In the Legends of Frontierland, anything goes -- as long as it’s family friendly.
Just ask the woman, her character’s name was McFly, manning the jail cell on a recent Thursday afternoon. Want to know what can get you thrown in the slammer? Well, everything, really. “You can write an arrest warrant if you see someone chewing with their mouth open. That’s unconscionable.”
That wasn’t the only crime on her mind. She put her hands on her hips for dramatic effect and then looked a reporter up and down. “Someone can write a warrant for you because you’re wearing plaid on a Thursday and maybe they don’t like the looks of plaid on a Thursday.”
At the game’s core, guests will be asked to pick a town, either Frontierland or Rainbow Ridge, the dying community glimpsed in the Big Thunder ride. Players will complete various tasks or activities in the hopes of amassing little wooden tokens, “bits,” which can be used to buy land or bribe others. The team with the most land wins, but it’s far from competitive.
Legends of Frontierland takes Disneyland’s ethos of creating an alternate reality and runs with it, regularly asking guests to engage in behavior that pushes the boundaries of what’s likely considered courteous for a theme park. In my first five minutes of the game I was given a task via telegram and asked to read its message aloud, repeatedly, throughout Frontierland.

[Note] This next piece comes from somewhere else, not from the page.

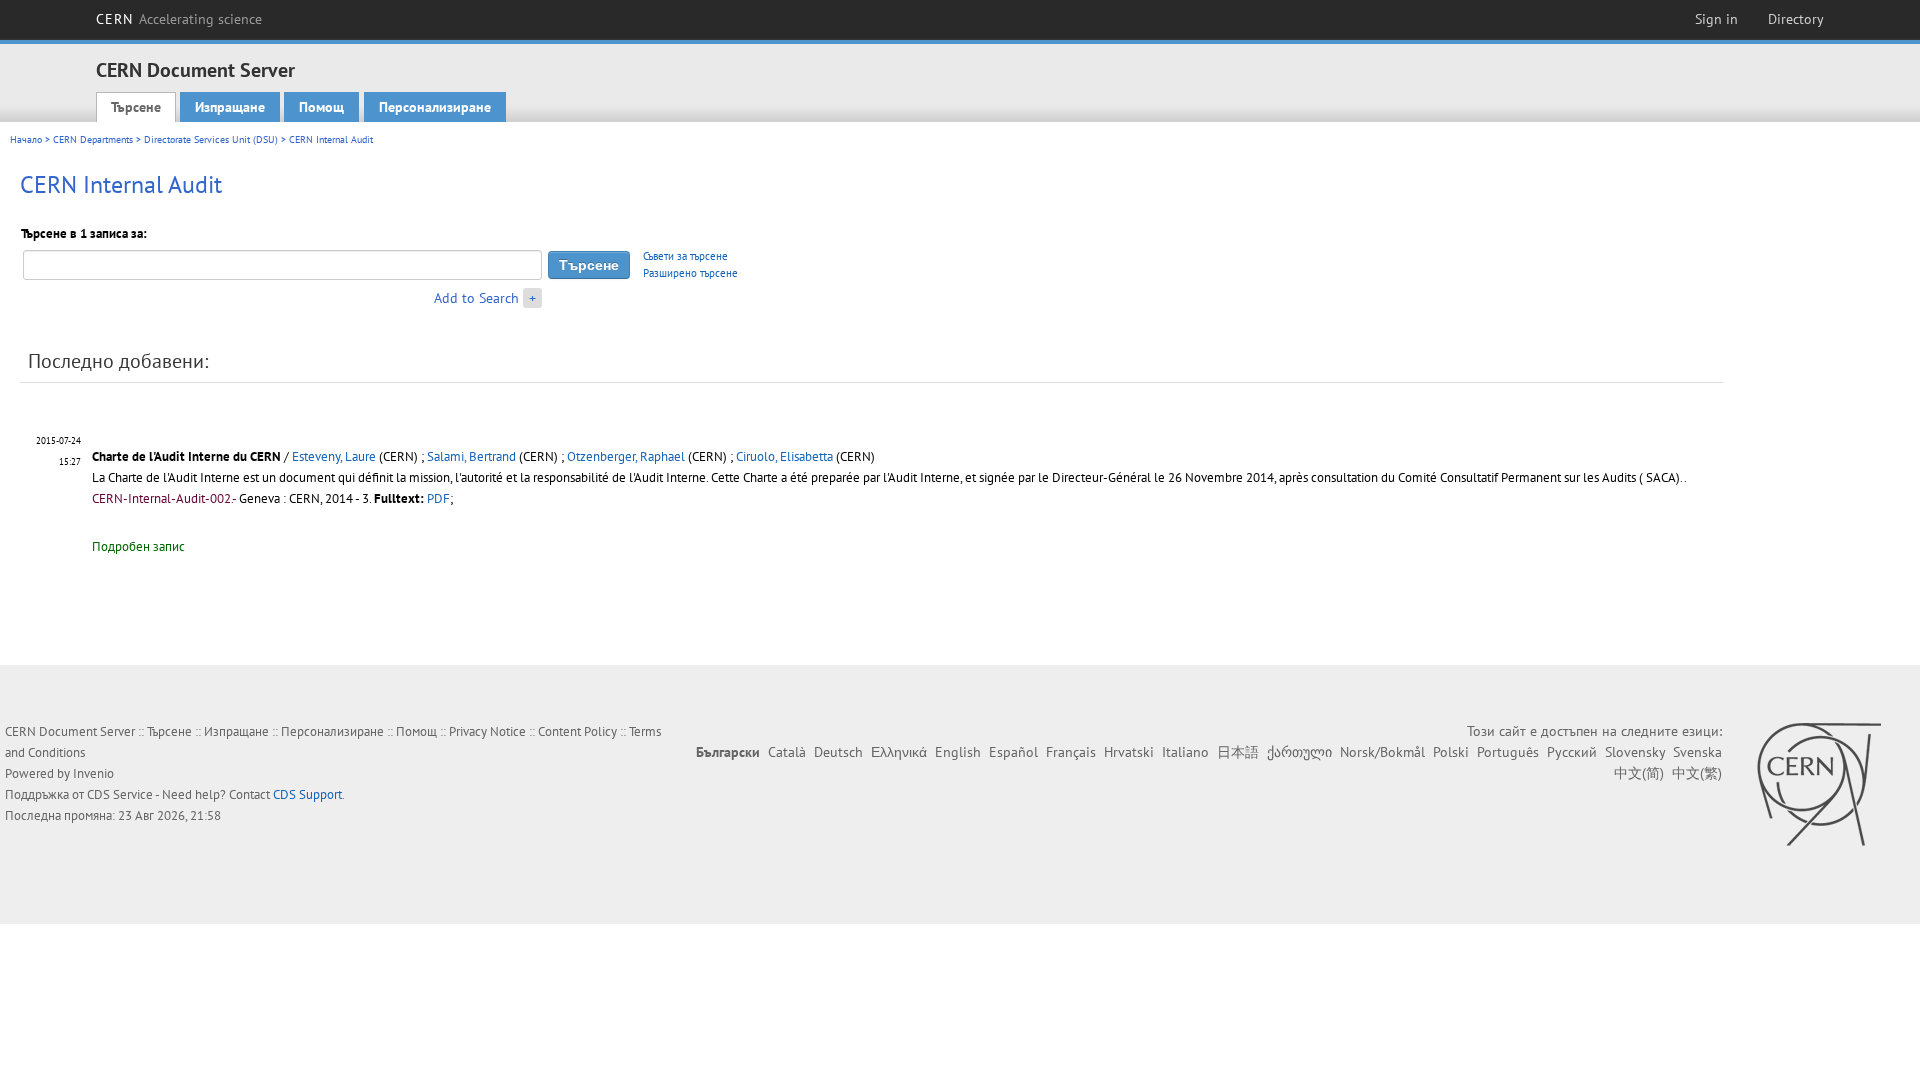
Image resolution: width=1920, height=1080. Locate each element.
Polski (1451, 752)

The announcement stated that a talent show would be taking place in front of the Golden Horseshoe in 15 minutes. At first, I read it timidly, not wanting to disrupt a fellow guest’s experience. Full disclosure: I’m an annual passholder, one who is at Disneyland once or twice a month and most often alone.
I had a couple friends with me this time, nervous that my shyness would overcome me or that a role-playing game with strangers would too abruptly challenge my belief that a trip to Disneyland is a personal experience.
As the three of us stood there holding that telegram, something changed. First, fellow players asked what it said. Then a young girl also wanted to know. Then a Disney cast member shouted at us: “You better get reading that telegram!” We looked at each other, we looked at the telegram, we closed our eyes, and we shouted in unison.
And when we opened our eyes, we saw we were drawing a crowd. They wanted us to repeat the message. So we did. Again and again and again, until eventually Willum offered a correction. “Is the talent show still in 15 minutes? That’s what you said 10 minutes ago.”
We had been shouting for 10 minutes.
We may not have known exactly what was happening in Legends of Frontierland, but we were suddenly deep into it. That we were still a little clueless was to a certain extent by design, Rouse said.
“Rather than thinking of it like a game, we actually think of it as a mini-government. How does this town actually operate? How does the jail actually operate? If we think about it that way, then we make way for people to create their own fiction,” said Rouse, who in his pre-Imagineering days was a comedic improv performer in shows in and around Frontierland.
It allows for the game to be rather versatile and vary day to day, dependent upon the whims of the guests. I played for five hours.
Eventually, it dawned on my friends and me that we should go on some rides. Then a goat was led through Frontierland and Rainbow Ridge, and “residents” were asked to follow it. We did, and then all cheered and high-fived one another. And then we bought an elixir marked “charm.” It made cast members fall in love with us or give us bits.
Well, sometimes.
“You’re the prettiest girl in the West,” one told my friend.
Pretty enough for some bits, she asked?
“Pretty enough for my attention,” he deadpanned.
And we decided to stick around Rainbow Ridge a little longer. Or is it Frontierland?